“Three may keep a secret if two are dead.” — Ben Franklin
Year: 2015
More insecurity
This time it’s Anthem.
The good news about Anthem’s loss of 80 million customer records is that no personal health information was stolen. Were I an Anthem customer, I’m quite sure I’d be thinking to myself, “All the thieves can do is steal my identity. Thank heavens they didn’t find out what I’m allergic to!”
Look forward to the usual rehashing of what Anthem should and shouldn’t have done. KJR won’t pile on, because there’s really no point.
Forget that. Of course KJR will pile on because really, how am I supposed to resist the temptation?
And so:
In Anthem’s official statement on the subject its CEO, Joseph Swedish, described what happened as a “… highly sophisticated external data attack.” Some aspects of the attack probably were highly sophisticated. But it also turns out the stolen “personally identifiable information” (PII), including customers’ social security numbers, was not encrypted in Anthem’s databases.
While I’ve never claimed to be an authority in information security, I know enough to give this advice: Don’t make it easy.
This is why you lock your car. It won’t stymie a professional car thief. It will, however, keep it out of the hands of amateur joy-riders while making stealing someone else’s car the easier choice for the professionals, and, by the way, satisfy your insurance company.
Anthem’s defenders point out that, like many other companies, it has to connect its customers’ data to data in external sources, and especially data in government databases. The social security number is the only choice for JOINing data about individuals when you don’t control the data design.
To encrypt it or not to encrypt it, that is the question.
No, I won’t go all Hamlet on you. Here there’s only one answer: Encrypt.
At this stage of the game, there really is no excuse for any company to use social security numbers as the primary identification key for customer and employee records. Assigning a sequential or randomly-generated identification number when first creating a customer master record is routine.
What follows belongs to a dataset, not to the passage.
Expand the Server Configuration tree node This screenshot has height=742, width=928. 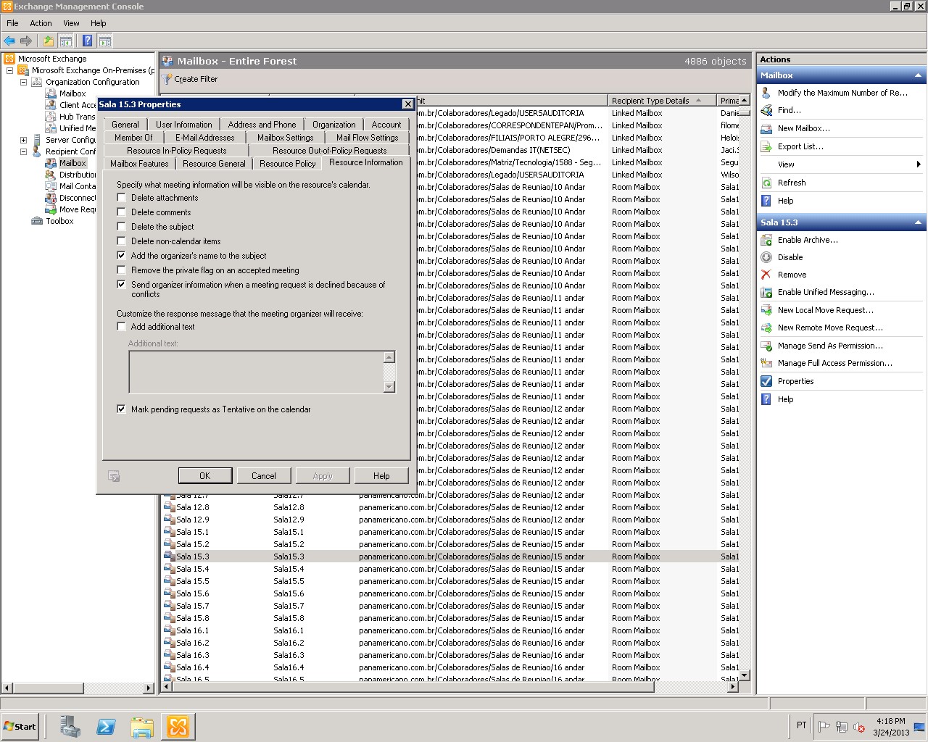[x=23, y=140]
It isn’t “best practice.” It’s the minimum standard of basic professionalism.
This way, JOINing records from internal databases doesn’t have to rely on social security numbers, so the inconvenience and difficulties associated with encrypting social security numbers, as pointed out in a Wall Street Journal story on the subject, doesn’t apply to processing that involves no external data.
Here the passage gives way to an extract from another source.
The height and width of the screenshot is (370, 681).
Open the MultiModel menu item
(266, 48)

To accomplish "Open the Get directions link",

But medical information doesn’t stay within any single corporation. For both treatment and payment purposes, medical records, including insurance information, has to be shared externally, and right now the social security number is, in the United States, the single universal identification key.
Whether used by an insurance company to add external information to its internal records for analytics purposes, or used by healthcare providers to link medical records from multiple sources so as to improve treatment, at some point in the proceedings, unencrypted social security numbers have to make an appearance.
Security professionals, along with those of us who like to pretend to more sophistication in the field than we actually have, differentiate data in motion from data at rest. Anthem encrypted its data in motion but not its data at rest, on the theory that hardening its perimeter constituted sufficient protection of its information assets.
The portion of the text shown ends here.